NAME · USAGE · PARAMETERS · DESCRIPTION · EXAMPLES · SEE_ALSO

NAME

eparam -- edit a task's parameters

USAGE

eparam task [task ...]

PARAMETERS

task
The name of the task whose parameter set is to be edited.

DESCRIPTION

The eparam command calls up an interactive screen editor to edit the parameters of the named task or tasks. The syntax of the page editor is controlled by the environment variable `editor' which may have the values "edt", "emacs", or "vi". The user may also customize the editor by copying the associated "dev$*.ed" file to their home directory, and editing the file.

The CL parameter "epinit" may be used to set the following options:

[no]standout
Enables or disables use of standout mode (reverse video) in the display.
[no]showall
Controls whether or not hidden parameters are displayed and edited.

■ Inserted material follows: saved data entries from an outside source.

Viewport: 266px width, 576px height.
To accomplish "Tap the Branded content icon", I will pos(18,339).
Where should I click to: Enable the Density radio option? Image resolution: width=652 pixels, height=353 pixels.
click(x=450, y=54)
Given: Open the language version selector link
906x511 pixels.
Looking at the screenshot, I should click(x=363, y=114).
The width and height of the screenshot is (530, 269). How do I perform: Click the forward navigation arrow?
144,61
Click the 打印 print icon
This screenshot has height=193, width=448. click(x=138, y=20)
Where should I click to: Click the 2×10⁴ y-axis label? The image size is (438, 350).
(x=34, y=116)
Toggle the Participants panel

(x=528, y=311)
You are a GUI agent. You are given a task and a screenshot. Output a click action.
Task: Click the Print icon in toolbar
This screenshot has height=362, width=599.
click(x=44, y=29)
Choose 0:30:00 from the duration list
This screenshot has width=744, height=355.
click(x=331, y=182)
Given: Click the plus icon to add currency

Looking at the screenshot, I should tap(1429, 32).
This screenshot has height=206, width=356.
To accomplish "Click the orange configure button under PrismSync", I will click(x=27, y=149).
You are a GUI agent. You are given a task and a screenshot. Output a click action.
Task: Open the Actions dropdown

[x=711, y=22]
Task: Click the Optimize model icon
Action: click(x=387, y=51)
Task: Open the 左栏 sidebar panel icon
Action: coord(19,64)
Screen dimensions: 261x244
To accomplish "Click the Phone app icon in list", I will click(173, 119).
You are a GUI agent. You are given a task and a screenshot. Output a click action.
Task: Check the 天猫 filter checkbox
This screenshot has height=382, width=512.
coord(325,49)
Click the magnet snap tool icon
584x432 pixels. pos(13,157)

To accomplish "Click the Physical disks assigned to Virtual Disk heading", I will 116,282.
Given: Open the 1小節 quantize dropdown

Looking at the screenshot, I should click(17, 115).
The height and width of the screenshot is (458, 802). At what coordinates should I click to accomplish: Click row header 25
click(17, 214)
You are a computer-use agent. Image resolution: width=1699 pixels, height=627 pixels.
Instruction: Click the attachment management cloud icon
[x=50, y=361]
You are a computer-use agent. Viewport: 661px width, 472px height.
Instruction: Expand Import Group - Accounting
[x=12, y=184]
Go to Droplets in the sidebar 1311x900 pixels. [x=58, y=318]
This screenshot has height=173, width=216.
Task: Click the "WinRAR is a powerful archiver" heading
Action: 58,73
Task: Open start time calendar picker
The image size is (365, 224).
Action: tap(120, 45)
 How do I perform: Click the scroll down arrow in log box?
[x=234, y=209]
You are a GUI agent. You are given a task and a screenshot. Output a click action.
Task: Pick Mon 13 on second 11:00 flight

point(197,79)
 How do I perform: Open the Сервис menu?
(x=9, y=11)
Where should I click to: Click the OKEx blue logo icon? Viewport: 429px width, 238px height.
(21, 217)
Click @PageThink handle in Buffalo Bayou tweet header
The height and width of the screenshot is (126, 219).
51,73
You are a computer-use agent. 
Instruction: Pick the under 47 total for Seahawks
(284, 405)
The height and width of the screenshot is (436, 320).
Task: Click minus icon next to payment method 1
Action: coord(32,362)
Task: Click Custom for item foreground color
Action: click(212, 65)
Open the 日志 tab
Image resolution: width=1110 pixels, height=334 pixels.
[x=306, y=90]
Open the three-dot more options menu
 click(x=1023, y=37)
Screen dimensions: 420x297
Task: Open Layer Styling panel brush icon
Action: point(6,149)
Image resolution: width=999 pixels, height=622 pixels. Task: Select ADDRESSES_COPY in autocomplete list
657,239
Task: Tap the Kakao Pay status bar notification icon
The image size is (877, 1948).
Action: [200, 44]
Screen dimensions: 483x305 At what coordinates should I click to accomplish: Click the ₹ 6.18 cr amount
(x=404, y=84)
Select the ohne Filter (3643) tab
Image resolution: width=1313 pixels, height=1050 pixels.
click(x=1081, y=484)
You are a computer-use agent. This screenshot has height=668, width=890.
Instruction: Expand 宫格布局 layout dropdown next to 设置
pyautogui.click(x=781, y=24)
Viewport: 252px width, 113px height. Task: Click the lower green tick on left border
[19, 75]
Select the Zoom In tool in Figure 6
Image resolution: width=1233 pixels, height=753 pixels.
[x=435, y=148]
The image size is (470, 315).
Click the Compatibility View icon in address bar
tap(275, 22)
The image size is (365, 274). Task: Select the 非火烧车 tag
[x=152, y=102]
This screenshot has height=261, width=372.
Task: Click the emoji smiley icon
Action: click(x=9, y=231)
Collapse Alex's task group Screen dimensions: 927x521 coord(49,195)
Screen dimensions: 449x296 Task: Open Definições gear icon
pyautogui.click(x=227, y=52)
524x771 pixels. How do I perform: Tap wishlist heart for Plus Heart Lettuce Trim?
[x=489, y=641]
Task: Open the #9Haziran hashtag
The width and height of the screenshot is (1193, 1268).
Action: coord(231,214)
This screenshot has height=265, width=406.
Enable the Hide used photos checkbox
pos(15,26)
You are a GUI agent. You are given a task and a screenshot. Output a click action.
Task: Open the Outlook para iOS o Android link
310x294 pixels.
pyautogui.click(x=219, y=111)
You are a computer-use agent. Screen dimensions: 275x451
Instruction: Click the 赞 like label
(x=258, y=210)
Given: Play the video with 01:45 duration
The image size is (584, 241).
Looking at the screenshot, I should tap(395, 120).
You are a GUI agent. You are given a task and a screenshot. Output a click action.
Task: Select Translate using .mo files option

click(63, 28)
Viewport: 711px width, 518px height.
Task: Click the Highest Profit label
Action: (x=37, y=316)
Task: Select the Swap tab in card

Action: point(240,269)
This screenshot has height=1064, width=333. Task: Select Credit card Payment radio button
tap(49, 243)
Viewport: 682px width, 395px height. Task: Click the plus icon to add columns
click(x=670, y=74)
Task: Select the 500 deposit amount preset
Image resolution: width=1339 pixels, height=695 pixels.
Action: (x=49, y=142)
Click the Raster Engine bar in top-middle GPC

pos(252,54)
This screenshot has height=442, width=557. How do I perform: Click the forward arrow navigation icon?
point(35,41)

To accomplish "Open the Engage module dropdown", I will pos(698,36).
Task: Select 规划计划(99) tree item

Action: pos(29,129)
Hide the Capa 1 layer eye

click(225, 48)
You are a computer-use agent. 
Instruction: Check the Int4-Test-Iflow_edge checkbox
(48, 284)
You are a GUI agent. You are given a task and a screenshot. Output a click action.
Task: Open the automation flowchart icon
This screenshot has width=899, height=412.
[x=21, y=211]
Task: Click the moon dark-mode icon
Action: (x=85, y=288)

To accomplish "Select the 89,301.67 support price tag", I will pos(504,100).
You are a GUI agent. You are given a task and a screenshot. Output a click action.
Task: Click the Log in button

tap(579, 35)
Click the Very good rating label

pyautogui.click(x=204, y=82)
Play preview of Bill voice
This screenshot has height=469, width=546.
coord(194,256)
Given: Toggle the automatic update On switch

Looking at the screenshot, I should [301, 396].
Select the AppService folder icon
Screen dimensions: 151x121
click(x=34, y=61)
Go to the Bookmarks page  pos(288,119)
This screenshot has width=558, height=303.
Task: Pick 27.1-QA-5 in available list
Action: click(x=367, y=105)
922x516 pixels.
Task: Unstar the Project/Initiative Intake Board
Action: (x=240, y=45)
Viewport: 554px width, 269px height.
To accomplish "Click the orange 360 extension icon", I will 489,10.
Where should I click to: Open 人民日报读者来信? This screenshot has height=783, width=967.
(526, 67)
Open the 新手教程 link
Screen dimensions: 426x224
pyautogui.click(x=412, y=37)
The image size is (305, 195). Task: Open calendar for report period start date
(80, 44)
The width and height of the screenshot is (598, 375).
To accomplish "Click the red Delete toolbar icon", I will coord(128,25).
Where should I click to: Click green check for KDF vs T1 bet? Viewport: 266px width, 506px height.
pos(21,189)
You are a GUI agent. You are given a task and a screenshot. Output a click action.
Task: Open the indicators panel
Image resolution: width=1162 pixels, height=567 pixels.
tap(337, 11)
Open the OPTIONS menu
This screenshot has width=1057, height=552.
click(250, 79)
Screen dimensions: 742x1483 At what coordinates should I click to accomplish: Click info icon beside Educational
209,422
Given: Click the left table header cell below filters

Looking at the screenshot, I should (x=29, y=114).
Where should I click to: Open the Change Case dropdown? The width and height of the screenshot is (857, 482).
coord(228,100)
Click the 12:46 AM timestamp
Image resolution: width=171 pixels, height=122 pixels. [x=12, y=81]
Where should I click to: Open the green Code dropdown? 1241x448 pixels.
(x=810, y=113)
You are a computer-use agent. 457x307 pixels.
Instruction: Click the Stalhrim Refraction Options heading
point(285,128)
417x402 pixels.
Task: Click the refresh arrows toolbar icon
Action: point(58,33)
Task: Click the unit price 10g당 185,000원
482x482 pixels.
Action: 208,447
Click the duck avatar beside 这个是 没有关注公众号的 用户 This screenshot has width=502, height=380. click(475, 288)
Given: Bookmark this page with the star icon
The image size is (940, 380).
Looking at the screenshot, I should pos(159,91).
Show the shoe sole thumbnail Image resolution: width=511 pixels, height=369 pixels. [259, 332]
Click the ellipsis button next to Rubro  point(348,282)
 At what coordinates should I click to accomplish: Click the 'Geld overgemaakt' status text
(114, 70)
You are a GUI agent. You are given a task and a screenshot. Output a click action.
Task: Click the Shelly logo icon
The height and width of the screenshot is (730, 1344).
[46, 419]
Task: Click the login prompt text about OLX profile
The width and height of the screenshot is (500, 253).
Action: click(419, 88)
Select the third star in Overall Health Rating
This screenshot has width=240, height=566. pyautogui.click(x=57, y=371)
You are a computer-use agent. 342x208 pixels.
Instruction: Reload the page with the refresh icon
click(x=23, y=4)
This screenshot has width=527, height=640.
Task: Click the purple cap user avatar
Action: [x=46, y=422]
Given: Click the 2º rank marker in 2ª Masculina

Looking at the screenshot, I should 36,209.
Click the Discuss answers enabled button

The eparam task may be used to edit either ordinary task parameter sets, or named parameter files. The presence or absence of a .par filename extension is used to determine whether an operand is a taskname or a filename. For example,

cl> eparam skypars.par

will edit the parameter file skypars.par in the current directory, whereas

cl> eparam skypars

will edit the parameter set for the pset-task skypars . Lastly, since spypars is a pset-task, we could just type

cl> skypars

to edit or review the contents of the pset.

The parameter file skypars.par in the above example would probably be created using the new colon-command extensions to eparam. The original eparam supported only single keystroke editing commands. The new colon commands are used to enter command lines of arbitrary length to be processed by eparam.

A colon command is entered by typing the colon character (`: ') while the cursor is positioned to the starting column of any value field of the parameter set being edited. The colon character is not recognized as a special character beyond column one, e.g., when entering the string value of a parameter. When colon command mode is entered, the colon character will be echoed at the start of the bottom line on the screen, and the cursor will move to the character following the colon, waiting for the command to be entered. The command is read in raw mode, but the usual delete, <ctrl/c>, <ctrl/u>, etc. sequences are recognized.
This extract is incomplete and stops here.